Anybody here have some insight into the DSP technology that is employed by the WADAX DAC architecture?
 
Those were preference tests of speakers. Not transparency tests of DACs.
You can just do this for DACs as well. You’ll end up with an equivalent result: there will be no preference, meaning people cannot tell one from another.
 
"The Studio Player benefits from Wadax’s proprietary “musIC 3” feed-forward error-correction system that operates in the time domain. According to Wadax, “by mapping the error mechanisms of a chosen DAC chip under load using Adaptive Delta Hilbert Mapping, we can develop an algorithm that examines the incoming signal and calculates the induced error (both linear and nonlinear) that will result. By applying an inverse signal at the input, we can real-time correct for the time and phase error that is so musically destructive in other, conventional decoding systems. This process requires a massive number of mathematical operations and a considerable data transfer rate of 12.8GBytes/s. Processing is done at 128-bit internal resolution to precisely render the output and generate the smallest feed-forward corrections.” This Wadax-developed technology has proven itself in the Reference DAC."
we measure the performance of "error correction" with distortion and frequency response measurements. most quality DACs have zero issues there (if you're very young, you might hear some difference in the top octave of human-audible frequencies since filter implementations vary, but if you're in the market for a $300K DAC it's unlikely you still have the hearing to discern any of it). throwing overkill at a non-problem isn't going to improve anything.
 
we measure the performance of "error correction" with distortion and frequency response measurements. most quality DACs have zero issues there (if you're very young, you might hear some difference in the top octave of human-audible frequencies since filter implementations vary, but if you're in the market for a $300K DAC it's unlikely you still have the hearing to discern any of it). throwing overkill at a non-problem isn't going to improve anything.
Is time and phase taken into account? Isn't this part of the science of audio?
 
I've spent too much time online to want to argue with a troll.
I just want to say, for fun, that every pair of 25/30 euro TWS earphones has two DACs, and probably neither of those two DACs is distinguishable from this one :D This makes me laugh a lot.
 
It is contextual to presumptions made about the DAC performance in juxtaposition to any DAC that fits your definition of 'transparent'
Remember: transparent is not the benchmark here. Transparent is easy. The benchmark is the input signal. If we play a multitone signal via the DAC, we know exactly what we would expect to come out. So we can measure it, and deduce how much it differs from the optimal.

How the DAC achieves this, doesn’t matter. We treat it as a black box.

For sure, if some interesting technology is going on in that box, it’s fun to know about it and geek out over it. But that’s a totally different thing.
 
For sure, is some interesting technology is going on in that box, it’s fun to know about it and geek out over it. But that’s a totally different thing.
I don't understand why this touches a nerve here... especially when there is no desire to dissect the concepts proposed in the DSP processing using Hilbert Mapping that has relevance to audio science and subjective psychoacoustic perception... you keep talking about measurable transparency as the arbiter of all things relevant in juxtaposition to the WADAX design architecture and the relative value proposition... Is this DSP not relevant in the general perspective regarding this particular DAC architecture?
 
Is time and phase taken into account? Isn't this part of the science of audio?
Um, you have only to look at test data on this site for other DACs for your answer. Jitter is easy to spot.
 
Is time and phase taken into account? Isn't this part of the science of audio?

☆ ☆ ☆ ☆ ☆ ☆ ☆

§ Task goal:
Answer these questions from the Wadax DAC discussion:
1. What is the name of Wadax's proprietary feed-forward error-correction system?
2. At what internal resolution is the processing done?
3. How many DACs does every pair of 25/30 euro TWS earphones have, according to one commenter?

§ Raw data:

☆ ☆ ☆ ☆ ☆ ☆ ☆

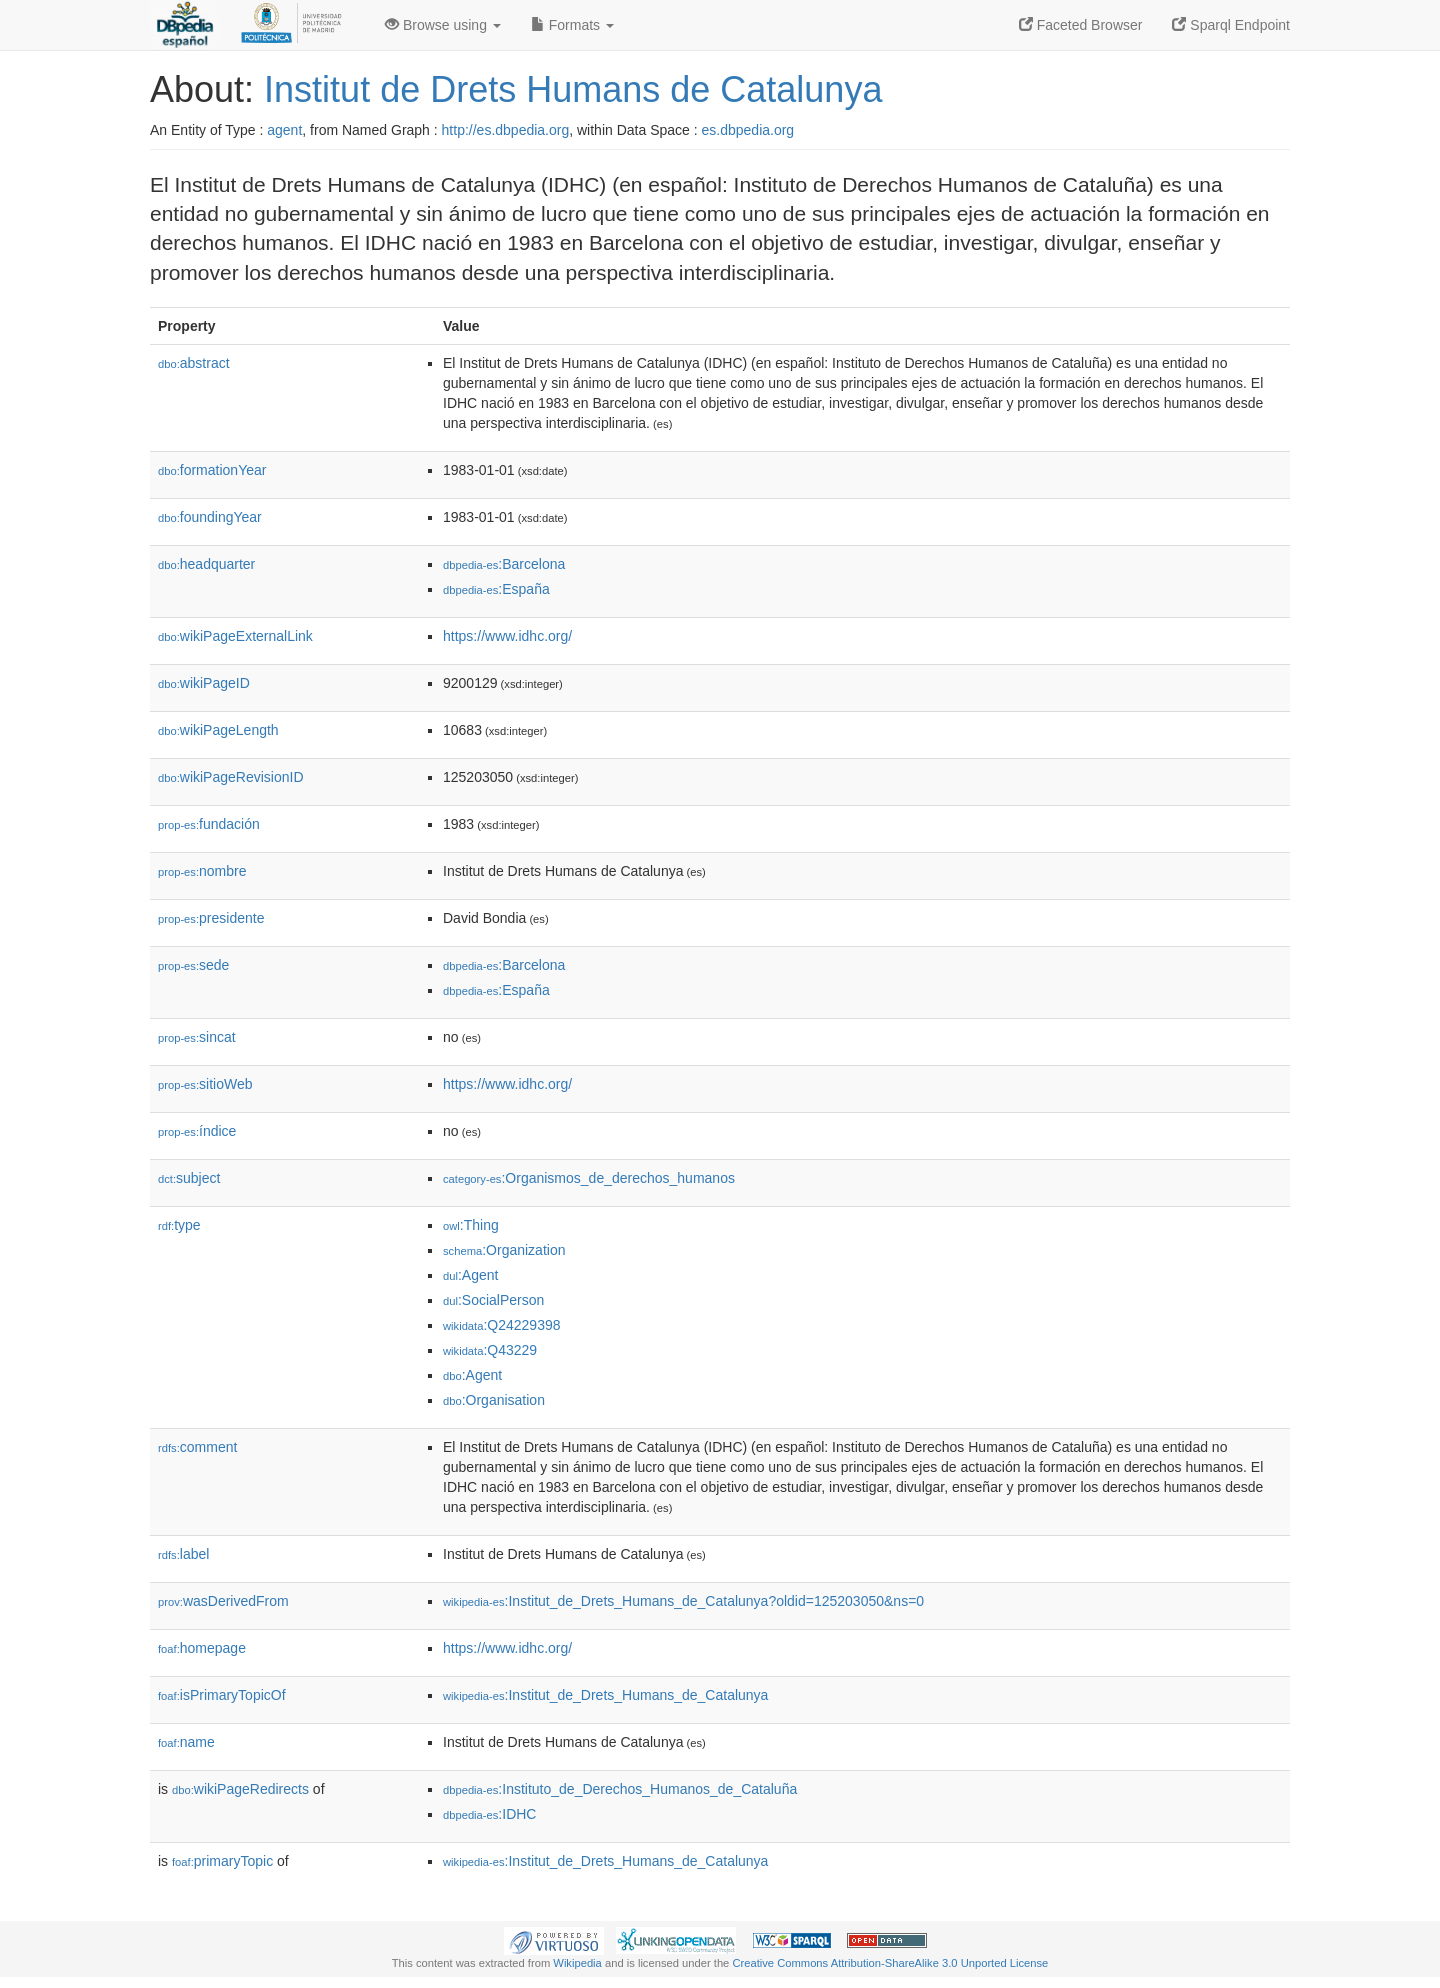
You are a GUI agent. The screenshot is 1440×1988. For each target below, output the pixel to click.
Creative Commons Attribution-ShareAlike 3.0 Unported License (890, 1963)
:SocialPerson (493, 1300)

☆ ☆ ☆ ☆ ☆ ☆ ☆

§ Solution for this problem:
1. musIC 3
2. 128-bit
3. Two